## EXERCISE INSTRUCTIONS
Reproduce the records word for word, starting at the line that contains "Given: Click the document title 囚禁的章鱼" and ending at the end of the records. Leave the pictures out of your copy.

* Begin *

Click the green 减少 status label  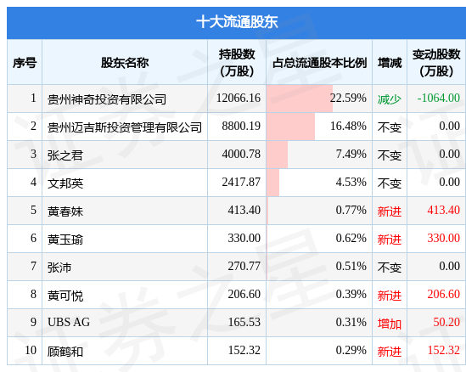[390, 99]
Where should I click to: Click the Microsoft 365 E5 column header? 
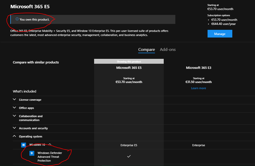pyautogui.click(x=129, y=68)
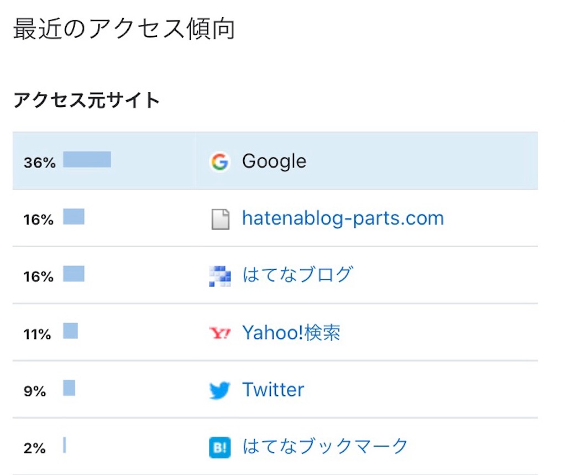
Task: Click the 16% bar for はてなブログ
Action: (x=74, y=274)
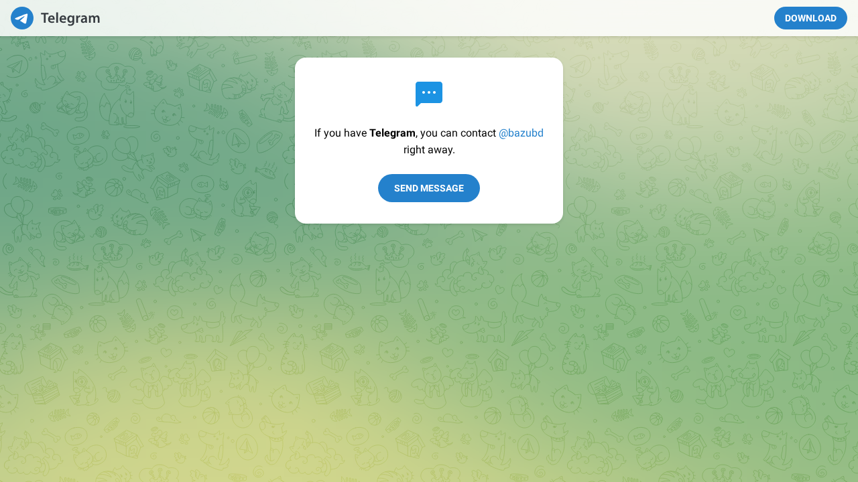Click the Telegram paper plane logo
858x482 pixels.
pyautogui.click(x=22, y=18)
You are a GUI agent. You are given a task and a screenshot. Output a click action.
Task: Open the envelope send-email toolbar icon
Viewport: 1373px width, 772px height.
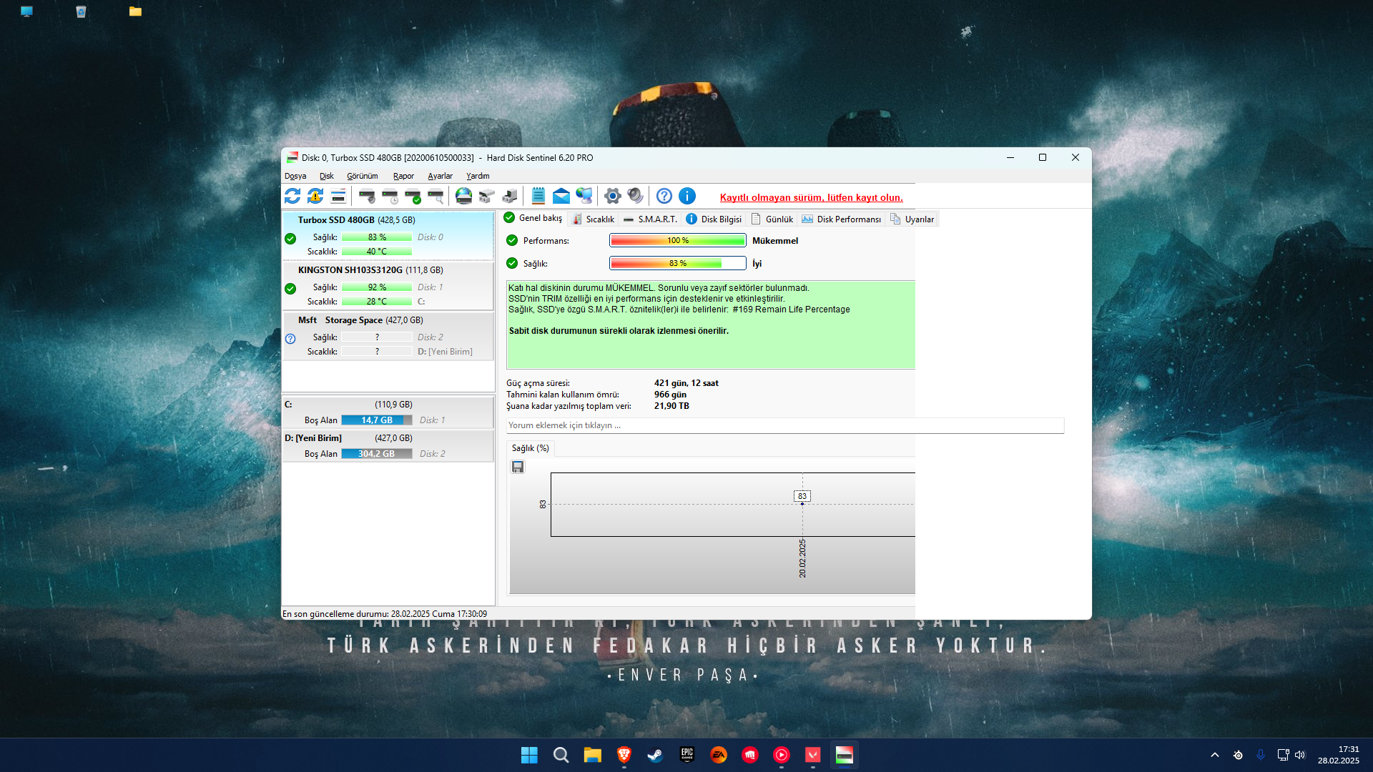click(561, 196)
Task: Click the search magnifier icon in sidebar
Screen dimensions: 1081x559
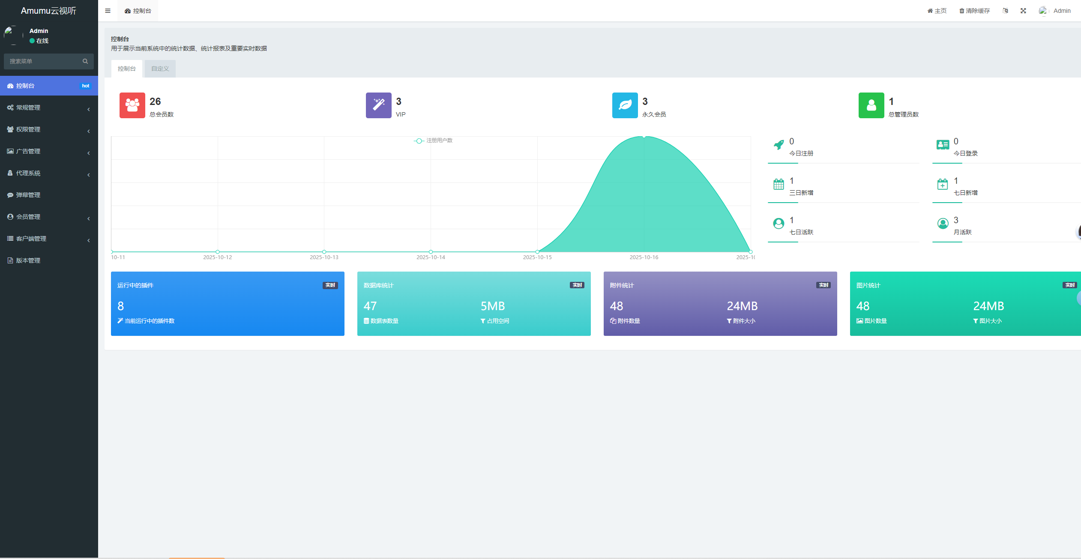Action: [x=85, y=61]
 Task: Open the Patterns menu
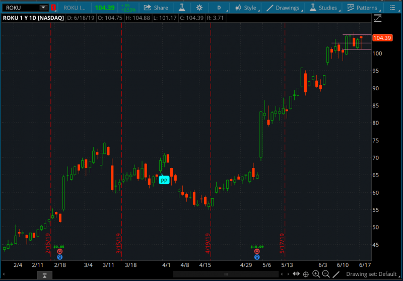point(362,8)
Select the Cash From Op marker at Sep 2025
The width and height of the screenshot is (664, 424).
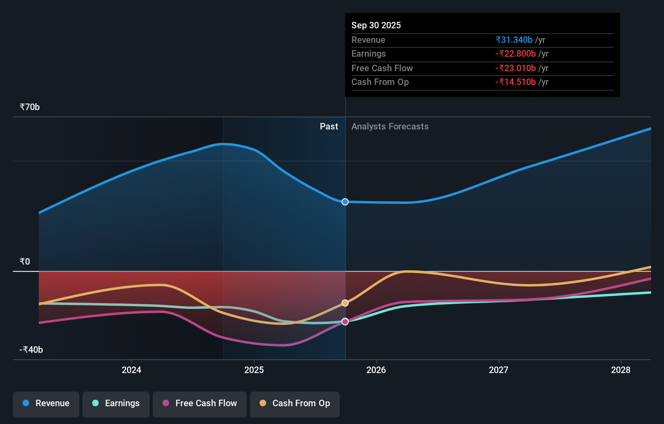(345, 303)
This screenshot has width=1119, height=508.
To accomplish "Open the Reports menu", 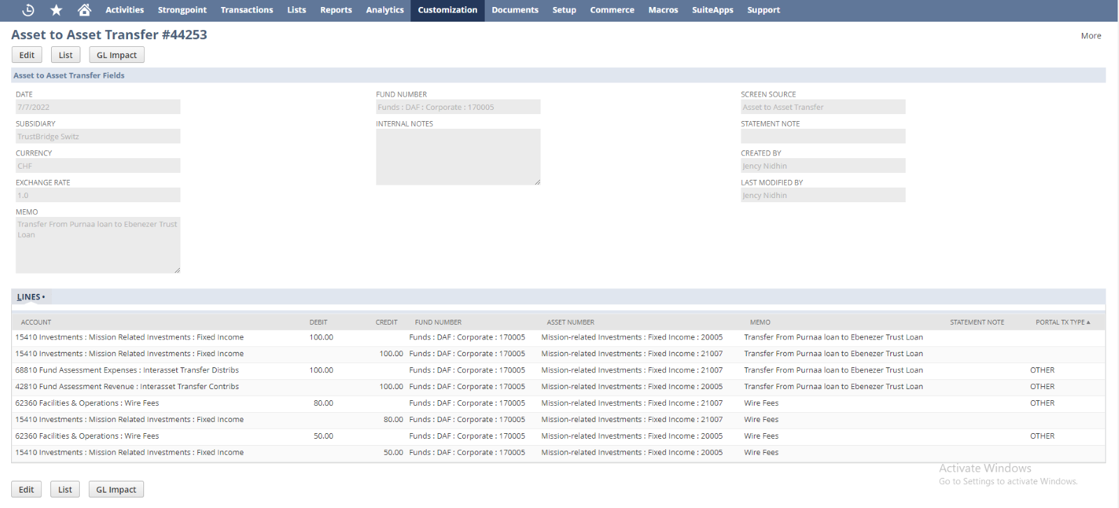I will click(x=336, y=10).
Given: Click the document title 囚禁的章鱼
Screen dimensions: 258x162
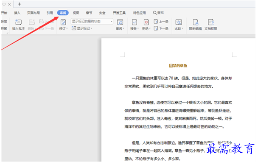Looking at the screenshot, I should 178,66.
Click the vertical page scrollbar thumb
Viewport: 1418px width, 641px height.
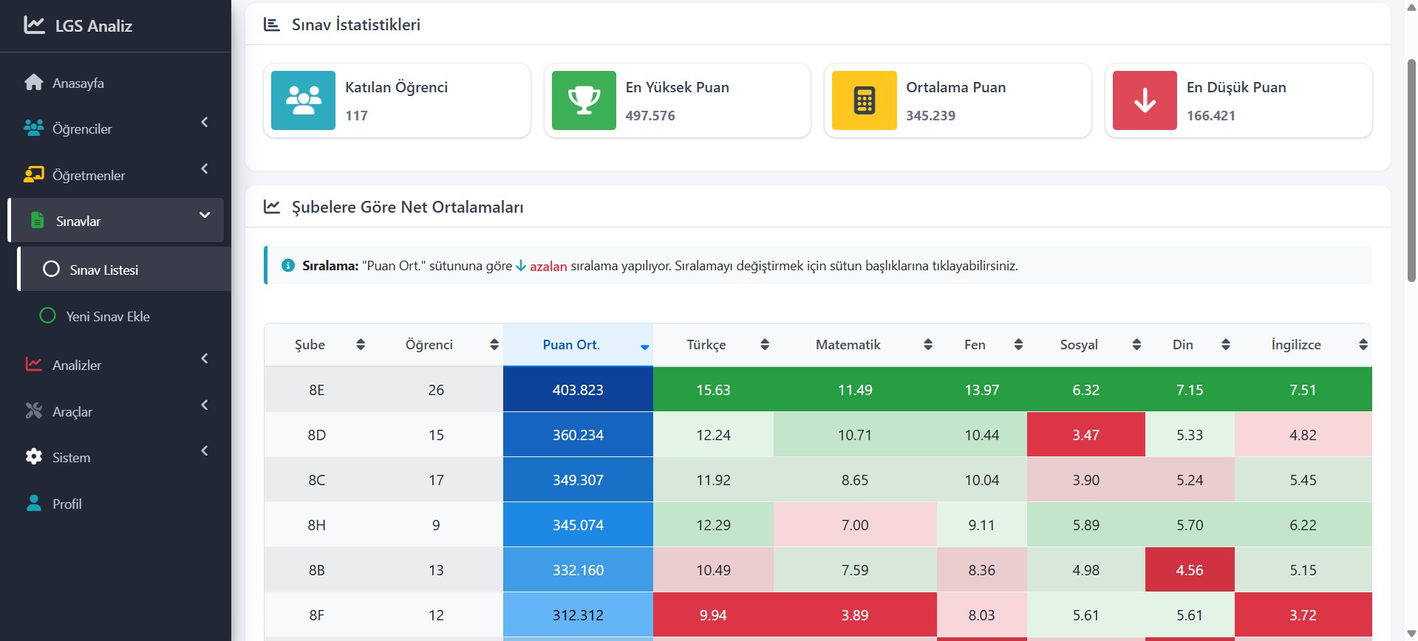(x=1411, y=170)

* End *

## TASK SOLUTION
Given: Click the document title 囚禁的章鱼
Screen dimensions: 258x162
Looking at the screenshot, I should 178,66.
Click the vertical page scrollbar thumb
Viewport: 1418px width, 641px height.
(x=1411, y=170)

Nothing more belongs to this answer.